- **Your assignment**
Please print out every line of the material, unchanged.

- **Information supplied**
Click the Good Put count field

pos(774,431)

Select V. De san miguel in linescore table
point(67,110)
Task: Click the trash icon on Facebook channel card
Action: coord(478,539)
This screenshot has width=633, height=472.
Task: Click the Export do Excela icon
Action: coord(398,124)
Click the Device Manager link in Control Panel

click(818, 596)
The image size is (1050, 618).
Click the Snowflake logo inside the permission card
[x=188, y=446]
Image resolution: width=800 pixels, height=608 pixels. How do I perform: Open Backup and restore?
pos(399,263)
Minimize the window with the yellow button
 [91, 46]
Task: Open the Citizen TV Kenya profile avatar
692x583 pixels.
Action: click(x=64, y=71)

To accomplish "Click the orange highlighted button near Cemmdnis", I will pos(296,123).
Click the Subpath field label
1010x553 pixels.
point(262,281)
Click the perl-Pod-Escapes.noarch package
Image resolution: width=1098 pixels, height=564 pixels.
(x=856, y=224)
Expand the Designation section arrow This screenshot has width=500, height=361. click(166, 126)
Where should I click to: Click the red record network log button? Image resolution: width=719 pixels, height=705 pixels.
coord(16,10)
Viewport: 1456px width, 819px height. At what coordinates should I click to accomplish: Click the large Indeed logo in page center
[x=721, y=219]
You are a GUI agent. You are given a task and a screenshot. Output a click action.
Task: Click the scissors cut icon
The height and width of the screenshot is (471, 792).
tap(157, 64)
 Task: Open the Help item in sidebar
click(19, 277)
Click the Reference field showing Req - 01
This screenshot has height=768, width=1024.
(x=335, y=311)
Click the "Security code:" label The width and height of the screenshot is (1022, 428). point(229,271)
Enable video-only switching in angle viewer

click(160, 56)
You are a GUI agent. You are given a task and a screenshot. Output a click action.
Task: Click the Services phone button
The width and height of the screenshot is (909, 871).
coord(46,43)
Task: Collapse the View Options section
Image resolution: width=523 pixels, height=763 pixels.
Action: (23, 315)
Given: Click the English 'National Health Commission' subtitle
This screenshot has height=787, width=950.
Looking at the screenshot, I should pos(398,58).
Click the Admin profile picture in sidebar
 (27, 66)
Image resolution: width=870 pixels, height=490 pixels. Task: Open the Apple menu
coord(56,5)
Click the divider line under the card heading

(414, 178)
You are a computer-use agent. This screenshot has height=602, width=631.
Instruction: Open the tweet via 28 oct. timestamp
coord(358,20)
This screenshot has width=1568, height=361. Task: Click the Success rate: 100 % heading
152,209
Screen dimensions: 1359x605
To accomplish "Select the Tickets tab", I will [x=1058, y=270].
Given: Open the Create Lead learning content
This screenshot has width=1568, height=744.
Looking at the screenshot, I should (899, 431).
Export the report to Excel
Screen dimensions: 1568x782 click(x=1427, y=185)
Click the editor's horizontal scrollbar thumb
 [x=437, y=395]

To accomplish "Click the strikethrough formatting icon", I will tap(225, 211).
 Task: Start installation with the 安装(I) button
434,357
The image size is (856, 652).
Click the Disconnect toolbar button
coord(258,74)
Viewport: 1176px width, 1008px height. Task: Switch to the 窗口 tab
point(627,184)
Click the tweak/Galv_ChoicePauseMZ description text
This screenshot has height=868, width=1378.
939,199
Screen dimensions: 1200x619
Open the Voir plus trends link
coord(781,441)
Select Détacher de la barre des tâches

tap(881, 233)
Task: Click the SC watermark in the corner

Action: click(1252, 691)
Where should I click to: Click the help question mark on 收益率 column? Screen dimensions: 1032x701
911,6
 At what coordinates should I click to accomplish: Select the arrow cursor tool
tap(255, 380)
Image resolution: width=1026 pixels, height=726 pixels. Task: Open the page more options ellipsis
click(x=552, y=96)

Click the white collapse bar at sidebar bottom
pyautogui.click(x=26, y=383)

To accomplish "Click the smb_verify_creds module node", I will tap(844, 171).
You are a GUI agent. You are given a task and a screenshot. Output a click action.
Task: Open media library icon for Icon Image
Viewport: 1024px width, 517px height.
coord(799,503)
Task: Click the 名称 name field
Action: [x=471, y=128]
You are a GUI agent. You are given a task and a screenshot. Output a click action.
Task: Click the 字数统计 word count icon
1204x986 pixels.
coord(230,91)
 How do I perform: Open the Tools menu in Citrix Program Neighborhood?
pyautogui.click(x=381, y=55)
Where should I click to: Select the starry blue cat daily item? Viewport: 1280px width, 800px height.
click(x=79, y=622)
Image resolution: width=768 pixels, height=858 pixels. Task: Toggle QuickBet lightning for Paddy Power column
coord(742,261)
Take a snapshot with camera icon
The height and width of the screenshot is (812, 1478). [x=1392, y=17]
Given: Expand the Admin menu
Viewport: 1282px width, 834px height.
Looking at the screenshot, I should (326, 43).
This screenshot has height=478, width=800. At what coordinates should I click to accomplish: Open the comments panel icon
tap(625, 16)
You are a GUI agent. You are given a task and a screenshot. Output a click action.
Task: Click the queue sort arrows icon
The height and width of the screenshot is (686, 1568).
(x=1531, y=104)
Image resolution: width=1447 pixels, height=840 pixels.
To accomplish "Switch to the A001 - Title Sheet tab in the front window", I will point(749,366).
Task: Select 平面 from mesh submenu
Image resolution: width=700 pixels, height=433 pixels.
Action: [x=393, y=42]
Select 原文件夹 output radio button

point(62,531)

- **Exercise response**
Click the Good Put count field

pos(774,431)

Select V. De san miguel in linescore table
point(67,110)
Task: Click the trash icon on Facebook channel card
Action: coord(478,539)
This screenshot has width=633, height=472.
Task: Click the Export do Excela icon
Action: coord(398,124)
Click the Device Manager link in Control Panel

click(818, 596)
The image size is (1050, 618).
Click the Snowflake logo inside the permission card
[x=188, y=446]
Image resolution: width=800 pixels, height=608 pixels. How do I perform: Open Backup and restore?
pos(399,263)
Minimize the window with the yellow button
 [91, 46]
Task: Open the Citizen TV Kenya profile avatar
692x583 pixels.
Action: click(x=64, y=71)

To accomplish "Click the orange highlighted button near Cemmdnis", I will pos(296,123).
Click the Subpath field label
1010x553 pixels.
point(262,281)
Click the perl-Pod-Escapes.noarch package
Image resolution: width=1098 pixels, height=564 pixels.
(x=856, y=224)
Expand the Designation section arrow This screenshot has width=500, height=361. click(166, 126)
Where should I click to: Click the red record network log button? Image resolution: width=719 pixels, height=705 pixels.
coord(16,10)
Viewport: 1456px width, 819px height. At what coordinates should I click to accomplish: Click the large Indeed logo in page center
[x=721, y=219]
You are a GUI agent. You are given a task and a screenshot. Output a click action.
Task: Click the scissors cut icon
The height and width of the screenshot is (471, 792).
tap(157, 64)
 Task: Open the Help item in sidebar
click(19, 277)
Click the Reference field showing Req - 01
This screenshot has height=768, width=1024.
(x=335, y=311)
Click the "Security code:" label The width and height of the screenshot is (1022, 428). point(229,271)
Enable video-only switching in angle viewer

click(160, 56)
You are a GUI agent. You are given a task and a screenshot. Output a click action.
Task: Click the Services phone button
The width and height of the screenshot is (909, 871).
coord(46,43)
Task: Collapse the View Options section
Image resolution: width=523 pixels, height=763 pixels.
Action: (23, 315)
Given: Click the English 'National Health Commission' subtitle
This screenshot has height=787, width=950.
Looking at the screenshot, I should pos(398,58).
Click the Admin profile picture in sidebar
 (27, 66)
Image resolution: width=870 pixels, height=490 pixels. Task: Open the Apple menu
coord(56,5)
Click the divider line under the card heading

(414, 178)
You are a computer-use agent. This screenshot has height=602, width=631.
Instruction: Open the tweet via 28 oct. timestamp
coord(358,20)
This screenshot has width=1568, height=361. Task: Click the Success rate: 100 % heading
152,209
Screen dimensions: 1359x605
To accomplish "Select the Tickets tab", I will [x=1058, y=270].
Given: Open the Create Lead learning content
This screenshot has width=1568, height=744.
Looking at the screenshot, I should (899, 431).
Export the report to Excel
Screen dimensions: 1568x782 click(x=1427, y=185)
Click the editor's horizontal scrollbar thumb
 [x=437, y=395]

To accomplish "Click the strikethrough formatting icon", I will tap(225, 211).
 Task: Start installation with the 安装(I) button
434,357
The image size is (856, 652).
Click the Disconnect toolbar button
coord(258,74)
Viewport: 1176px width, 1008px height. Task: Switch to the 窗口 tab
point(627,184)
Click the tweak/Galv_ChoicePauseMZ description text
This screenshot has height=868, width=1378.
939,199
Screen dimensions: 1200x619
Open the Voir plus trends link
coord(781,441)
Select Détacher de la barre des tâches

tap(881, 233)
Task: Click the SC watermark in the corner

Action: click(1252, 691)
Where should I click to: Click the help question mark on 收益率 column? Screen dimensions: 1032x701
911,6
 At what coordinates should I click to accomplish: Select the arrow cursor tool
tap(255, 380)
Image resolution: width=1026 pixels, height=726 pixels. Task: Open the page more options ellipsis
click(x=552, y=96)

Click the white collapse bar at sidebar bottom
pyautogui.click(x=26, y=383)

To accomplish "Click the smb_verify_creds module node", I will tap(844, 171).
You are a GUI agent. You are given a task and a screenshot. Output a click action.
Task: Open media library icon for Icon Image
Viewport: 1024px width, 517px height.
coord(799,503)
Task: Click the 名称 name field
Action: [x=471, y=128]
You are a GUI agent. You are given a task and a screenshot. Output a click action.
Task: Click the 字数统计 word count icon
1204x986 pixels.
coord(230,91)
 How do I perform: Open the Tools menu in Citrix Program Neighborhood?
pyautogui.click(x=381, y=55)
Where should I click to: Select the starry blue cat daily item? Viewport: 1280px width, 800px height.
click(x=79, y=622)
Image resolution: width=768 pixels, height=858 pixels. Task: Toggle QuickBet lightning for Paddy Power column
coord(742,261)
Take a snapshot with camera icon
The height and width of the screenshot is (812, 1478). [x=1392, y=17]
Given: Expand the Admin menu
Viewport: 1282px width, 834px height.
Looking at the screenshot, I should (326, 43).
This screenshot has height=478, width=800. At what coordinates should I click to accomplish: Open the comments panel icon
tap(625, 16)
You are a GUI agent. You are given a task and a screenshot. Output a click action.
Task: Click the queue sort arrows icon
The height and width of the screenshot is (686, 1568).
(x=1531, y=104)
Image resolution: width=1447 pixels, height=840 pixels.
To accomplish "Switch to the A001 - Title Sheet tab in the front window", I will point(749,366).
Task: Select 平面 from mesh submenu
Image resolution: width=700 pixels, height=433 pixels.
Action: [x=393, y=42]
Select 原文件夹 output radio button

point(62,531)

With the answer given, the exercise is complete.